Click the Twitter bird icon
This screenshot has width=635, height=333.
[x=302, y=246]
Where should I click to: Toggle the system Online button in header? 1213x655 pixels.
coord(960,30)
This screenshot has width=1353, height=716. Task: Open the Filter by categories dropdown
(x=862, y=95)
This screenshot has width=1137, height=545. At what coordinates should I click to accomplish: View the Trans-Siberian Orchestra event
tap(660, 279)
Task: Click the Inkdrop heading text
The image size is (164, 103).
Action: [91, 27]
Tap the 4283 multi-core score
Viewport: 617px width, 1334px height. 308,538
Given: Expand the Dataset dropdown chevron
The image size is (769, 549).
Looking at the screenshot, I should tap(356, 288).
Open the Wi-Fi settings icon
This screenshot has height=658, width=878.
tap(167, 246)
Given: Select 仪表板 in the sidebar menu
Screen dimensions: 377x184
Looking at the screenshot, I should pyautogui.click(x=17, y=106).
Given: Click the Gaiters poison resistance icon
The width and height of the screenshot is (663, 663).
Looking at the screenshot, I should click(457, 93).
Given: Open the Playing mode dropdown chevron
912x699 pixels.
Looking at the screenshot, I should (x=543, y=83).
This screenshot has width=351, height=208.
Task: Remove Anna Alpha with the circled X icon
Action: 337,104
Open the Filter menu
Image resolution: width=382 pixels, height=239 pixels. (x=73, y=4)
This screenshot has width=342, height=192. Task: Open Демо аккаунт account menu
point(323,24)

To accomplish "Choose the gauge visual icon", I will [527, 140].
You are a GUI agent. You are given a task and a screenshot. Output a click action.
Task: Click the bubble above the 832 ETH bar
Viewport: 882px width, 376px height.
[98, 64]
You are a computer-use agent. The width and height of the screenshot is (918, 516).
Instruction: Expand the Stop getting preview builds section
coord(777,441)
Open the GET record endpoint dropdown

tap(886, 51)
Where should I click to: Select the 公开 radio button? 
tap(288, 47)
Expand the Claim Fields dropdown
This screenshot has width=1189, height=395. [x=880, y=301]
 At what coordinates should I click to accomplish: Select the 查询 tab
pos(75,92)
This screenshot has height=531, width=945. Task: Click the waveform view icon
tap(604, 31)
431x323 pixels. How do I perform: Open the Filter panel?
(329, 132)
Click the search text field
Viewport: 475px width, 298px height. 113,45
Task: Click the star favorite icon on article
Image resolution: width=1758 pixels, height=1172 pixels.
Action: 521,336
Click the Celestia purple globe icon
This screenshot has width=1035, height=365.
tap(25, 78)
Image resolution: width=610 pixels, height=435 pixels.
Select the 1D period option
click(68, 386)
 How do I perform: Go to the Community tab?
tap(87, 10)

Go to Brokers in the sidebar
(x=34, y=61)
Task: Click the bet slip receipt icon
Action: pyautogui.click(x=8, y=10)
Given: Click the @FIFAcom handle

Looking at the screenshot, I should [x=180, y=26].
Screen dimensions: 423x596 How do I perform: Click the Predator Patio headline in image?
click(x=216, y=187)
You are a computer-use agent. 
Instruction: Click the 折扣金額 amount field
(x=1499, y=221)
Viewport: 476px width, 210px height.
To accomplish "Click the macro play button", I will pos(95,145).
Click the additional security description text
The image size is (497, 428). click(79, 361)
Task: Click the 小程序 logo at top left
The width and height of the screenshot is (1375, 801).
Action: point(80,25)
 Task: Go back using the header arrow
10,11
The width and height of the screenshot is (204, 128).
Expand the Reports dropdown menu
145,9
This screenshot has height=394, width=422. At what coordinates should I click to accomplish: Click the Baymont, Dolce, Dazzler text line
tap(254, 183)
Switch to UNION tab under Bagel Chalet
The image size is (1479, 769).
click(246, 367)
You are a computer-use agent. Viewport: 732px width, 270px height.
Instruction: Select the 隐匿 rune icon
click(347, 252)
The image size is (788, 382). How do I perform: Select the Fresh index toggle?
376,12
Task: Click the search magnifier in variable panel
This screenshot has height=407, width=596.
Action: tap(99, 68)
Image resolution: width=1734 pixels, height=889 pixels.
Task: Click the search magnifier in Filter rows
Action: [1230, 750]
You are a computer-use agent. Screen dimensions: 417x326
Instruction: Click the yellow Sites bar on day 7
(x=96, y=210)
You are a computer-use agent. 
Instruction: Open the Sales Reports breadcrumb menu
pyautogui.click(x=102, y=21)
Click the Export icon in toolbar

> [Short problem]: Rewrite all of the records above, replacing "dropdown" with "drop-down" and leaving everything else unchanged.

> [Answer in full]:
Click the Twitter bird icon
This screenshot has width=635, height=333.
[x=302, y=246]
Where should I click to: Toggle the system Online button in header? 1213x655 pixels.
coord(960,30)
This screenshot has width=1353, height=716. Task: Open the Filter by categories drop-down
(x=862, y=95)
This screenshot has width=1137, height=545. At what coordinates should I click to accomplish: View the Trans-Siberian Orchestra event
tap(660, 279)
Task: Click the Inkdrop heading text
The image size is (164, 103).
Action: [91, 27]
Tap the 4283 multi-core score
Viewport: 617px width, 1334px height. 308,538
Given: Expand the Dataset drop-down chevron
The image size is (769, 549).
Looking at the screenshot, I should tap(356, 288).
Open the Wi-Fi settings icon
This screenshot has height=658, width=878.
tap(167, 246)
Given: Select 仪表板 in the sidebar menu
Screen dimensions: 377x184
Looking at the screenshot, I should pyautogui.click(x=17, y=106).
Given: Click the Gaiters poison resistance icon
The width and height of the screenshot is (663, 663).
Looking at the screenshot, I should click(457, 93).
Given: Open the Playing mode drop-down chevron
912x699 pixels.
Looking at the screenshot, I should (x=543, y=83).
This screenshot has width=351, height=208.
Task: Remove Anna Alpha with the circled X icon
Action: 337,104
Open the Filter menu
Image resolution: width=382 pixels, height=239 pixels. (x=73, y=4)
This screenshot has width=342, height=192. Task: Open Демо аккаунт account menu
point(323,24)

To accomplish "Choose the gauge visual icon", I will [527, 140].
You are a GUI agent. You are given a task and a screenshot. Output a click action.
Task: Click the bubble above the 832 ETH bar
Viewport: 882px width, 376px height.
[98, 64]
You are a computer-use agent. The width and height of the screenshot is (918, 516).
Instruction: Expand the Stop getting preview builds section
coord(777,441)
Open the GET record endpoint drop-down

tap(886, 51)
Where should I click to: Select the 公开 radio button? 
tap(288, 47)
Expand the Claim Fields drop-down
This screenshot has width=1189, height=395. [x=880, y=301]
 At what coordinates should I click to accomplish: Select the 查询 tab
pos(75,92)
This screenshot has height=531, width=945. Task: Click the waveform view icon
tap(604, 31)
431x323 pixels. How do I perform: Open the Filter panel?
(329, 132)
Click the search text field
Viewport: 475px width, 298px height. 113,45
Task: Click the star favorite icon on article
Image resolution: width=1758 pixels, height=1172 pixels.
Action: 521,336
Click the Celestia purple globe icon
This screenshot has width=1035, height=365.
tap(25, 78)
Image resolution: width=610 pixels, height=435 pixels.
Select the 1D period option
click(68, 386)
 How do I perform: Go to the Community tab?
tap(87, 10)

Go to Brokers in the sidebar
(x=34, y=61)
Task: Click the bet slip receipt icon
Action: pyautogui.click(x=8, y=10)
Given: Click the @FIFAcom handle

Looking at the screenshot, I should [x=180, y=26].
Screen dimensions: 423x596 How do I perform: Click the Predator Patio headline in image?
click(x=216, y=187)
You are a computer-use agent. 
Instruction: Click the 折扣金額 amount field
(x=1499, y=221)
Viewport: 476px width, 210px height.
To accomplish "Click the macro play button", I will pos(95,145).
Click the additional security description text
The image size is (497, 428). click(79, 361)
Task: Click the 小程序 logo at top left
The width and height of the screenshot is (1375, 801).
Action: point(80,25)
 Task: Go back using the header arrow
10,11
The width and height of the screenshot is (204, 128).
Expand the Reports drop-down menu
145,9
This screenshot has height=394, width=422. At what coordinates should I click to accomplish: Click the Baymont, Dolce, Dazzler text line
tap(254, 183)
Switch to UNION tab under Bagel Chalet
The image size is (1479, 769).
click(246, 367)
You are a computer-use agent. Viewport: 732px width, 270px height.
Instruction: Select the 隐匿 rune icon
click(347, 252)
The image size is (788, 382). How do I perform: Select the Fresh index toggle?
376,12
Task: Click the search magnifier in variable panel
This screenshot has height=407, width=596.
Action: tap(99, 68)
Image resolution: width=1734 pixels, height=889 pixels.
Task: Click the search magnifier in Filter rows
Action: [1230, 750]
You are a computer-use agent. Screen dimensions: 417x326
Instruction: Click the yellow Sites bar on day 7
(x=96, y=210)
You are a computer-use agent. 
Instruction: Open the Sales Reports breadcrumb menu
pyautogui.click(x=102, y=21)
Click the Export icon in toolbar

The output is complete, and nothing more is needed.